December 1952 – December 1952 became Brown’s most famous graphic score from Folio. It suggests where elements exist in spacespace as an infinitude of directions from an infinitude of points in space…to work (compositionally and in performance) to right, left, back, forward, up, down, and all points between. The score being a picture of this space at one instant, which must always be considered as unreal and/or transitory… a performer must set this all in motion, which is to say, realize that it is in motion and step into it.

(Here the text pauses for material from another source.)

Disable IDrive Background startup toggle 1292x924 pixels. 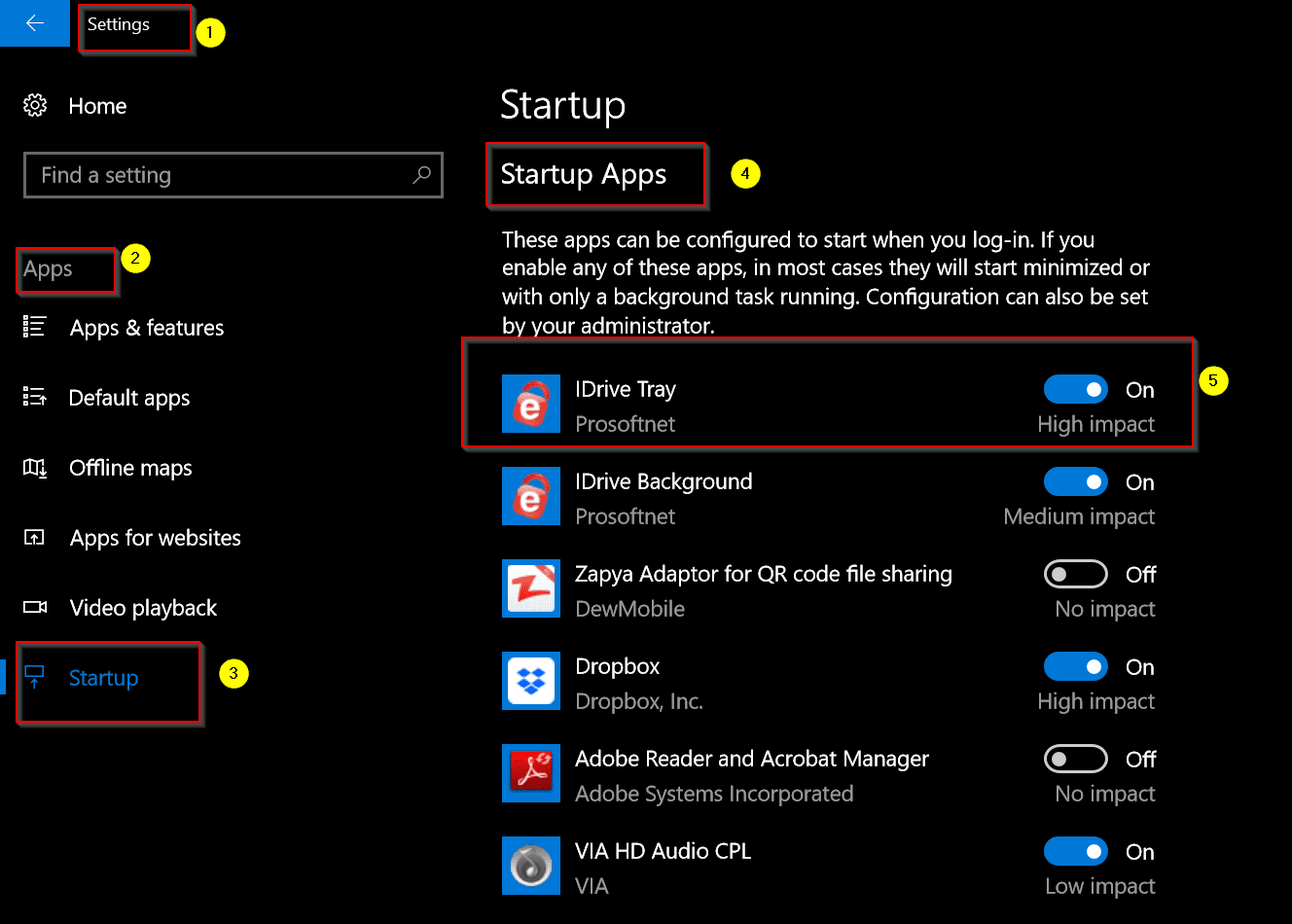1075,481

November 1952 - graphic score by Earle Brown

This recording is a mix of 2 performances. The first was made mainly inside the piano with a plectrum, brushes, timpani mallets, a superball mallet, a rubber ball, and other found objects. The second was played mostly on the piano keys. Sounds are treated electronically with ring modulation, filtering, and delay.

A performance time of 10 minutes was chosen in advance. A transparency overlay was used to determine when sound events would occur in time. For the purpose of this performance, horizontal lines were taken as a sound event’s duration, and line thickness was taken as amplitude. The score was rotated 90 degrees for each take.

Radio MusicThis recording of Radio Music is a mix of four separate performances. Random processes were used to determine when each of the four was “on” (audible). Each radio is positioned at a different place in the stereo field. Radio performances were taken from local afternoon broadcasts of New York area AM radio stations in July 2022.